Verweerder heeft eiseres daarmee ten onrechte niet-ontvankelijk verklaard in haar bezwaar. Om deze reden is het beroep van eiseres gegrond. Het bestreden besluit zal worden vernietigd en verweerder dient opnieuw te beslissen op het bezwaar van eiseres.
Nu het beroep gegrond wordt verklaard, ziet de rechtbank aanleiding om verweerder in de proceskosten van eiseres te veroordelen. Onder toepassing van het Besluit proceskosten bestuursrecht kunnen deze kosten worden begroot op € 24,08, zijnde de reiskosten van de gemachtigden van eiseres.

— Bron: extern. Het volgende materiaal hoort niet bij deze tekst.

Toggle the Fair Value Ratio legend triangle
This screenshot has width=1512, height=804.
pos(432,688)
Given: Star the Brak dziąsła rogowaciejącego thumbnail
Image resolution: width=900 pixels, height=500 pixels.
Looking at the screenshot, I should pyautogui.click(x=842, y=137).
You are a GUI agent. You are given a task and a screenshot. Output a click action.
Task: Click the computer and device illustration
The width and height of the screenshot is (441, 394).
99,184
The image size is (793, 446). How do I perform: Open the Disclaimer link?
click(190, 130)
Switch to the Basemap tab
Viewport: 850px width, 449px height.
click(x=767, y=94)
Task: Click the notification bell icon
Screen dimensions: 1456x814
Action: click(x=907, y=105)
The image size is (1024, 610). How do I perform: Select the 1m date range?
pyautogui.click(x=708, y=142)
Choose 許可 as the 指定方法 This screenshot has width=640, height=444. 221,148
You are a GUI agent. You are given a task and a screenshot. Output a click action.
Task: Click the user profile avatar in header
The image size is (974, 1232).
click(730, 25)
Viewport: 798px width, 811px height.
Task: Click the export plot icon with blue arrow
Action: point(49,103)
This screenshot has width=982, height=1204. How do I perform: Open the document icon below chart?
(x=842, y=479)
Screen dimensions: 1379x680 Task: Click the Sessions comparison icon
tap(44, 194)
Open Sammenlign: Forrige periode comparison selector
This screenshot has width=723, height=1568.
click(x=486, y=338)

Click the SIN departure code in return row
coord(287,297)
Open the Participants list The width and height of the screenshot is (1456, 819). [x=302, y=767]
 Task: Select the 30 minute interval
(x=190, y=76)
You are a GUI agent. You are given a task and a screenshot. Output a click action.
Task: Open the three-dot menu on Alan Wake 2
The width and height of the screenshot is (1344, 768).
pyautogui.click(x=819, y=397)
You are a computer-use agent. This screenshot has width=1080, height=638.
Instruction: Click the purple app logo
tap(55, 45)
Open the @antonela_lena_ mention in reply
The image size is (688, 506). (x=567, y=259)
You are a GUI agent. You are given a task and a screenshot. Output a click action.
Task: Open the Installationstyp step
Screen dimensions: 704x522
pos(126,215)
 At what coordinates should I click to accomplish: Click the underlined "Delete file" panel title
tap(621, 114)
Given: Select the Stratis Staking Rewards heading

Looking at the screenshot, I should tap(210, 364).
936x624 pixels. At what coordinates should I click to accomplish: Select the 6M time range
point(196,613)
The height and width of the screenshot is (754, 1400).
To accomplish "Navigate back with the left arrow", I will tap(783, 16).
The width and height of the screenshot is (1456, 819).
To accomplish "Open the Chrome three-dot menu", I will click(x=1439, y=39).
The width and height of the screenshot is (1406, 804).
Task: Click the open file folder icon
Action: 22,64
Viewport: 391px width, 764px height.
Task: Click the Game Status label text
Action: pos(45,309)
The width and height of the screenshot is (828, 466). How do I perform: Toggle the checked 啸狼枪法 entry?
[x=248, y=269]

Tevens dient verweerder het door eiseres voldane griffierecht aan haar te vergoeden.
Beslist wordt als volgt.
III. Beslissing
De rechtbank:
- verklaart het beroep gegrond en vernietigt het bestreden besluit;
- bepaalt dat verweerder opnieuw dient te beslissen op het bezwaarschrift van eiseres met inachtneming van hetgeen in deze uitspraak is overwogen;
- veroordeelt verweerder in de proceskosten van eiseres ten bedrage van € 24,08 en bepaalt dat de gemeente Meppel deze kosten alsmede het door eiseres betaalde griffierecht ad € 281,-- aan haar dient te vergoeden.
Tegen deze uitspraak kunnen partijen, alsmede iedere andere belanghebbende, hoger beroep instellen bij de Afdeling bestuursrechtspraak van de Raad van State te 's-Gravenhage. Het hoger beroep dient ingesteld te worden door het indienen van een beroepschrift bij de Afdeling bestuursrechtspraak van de Raad van State, Postbus 20019 te 2500 EA 's-Gravenhage binnen zes weken onmiddellijk liggend na de dag van verzending van de uitspraak door de griffier.
Aldus gegeven door mr. J.S. Bartstra, voorzitter en uitgesproken in het
openbaar op 11 juni 2007
door mr. J.S. Bartstra, in tegenwoordigheid van mr. H.L.A. van Kats, griffier.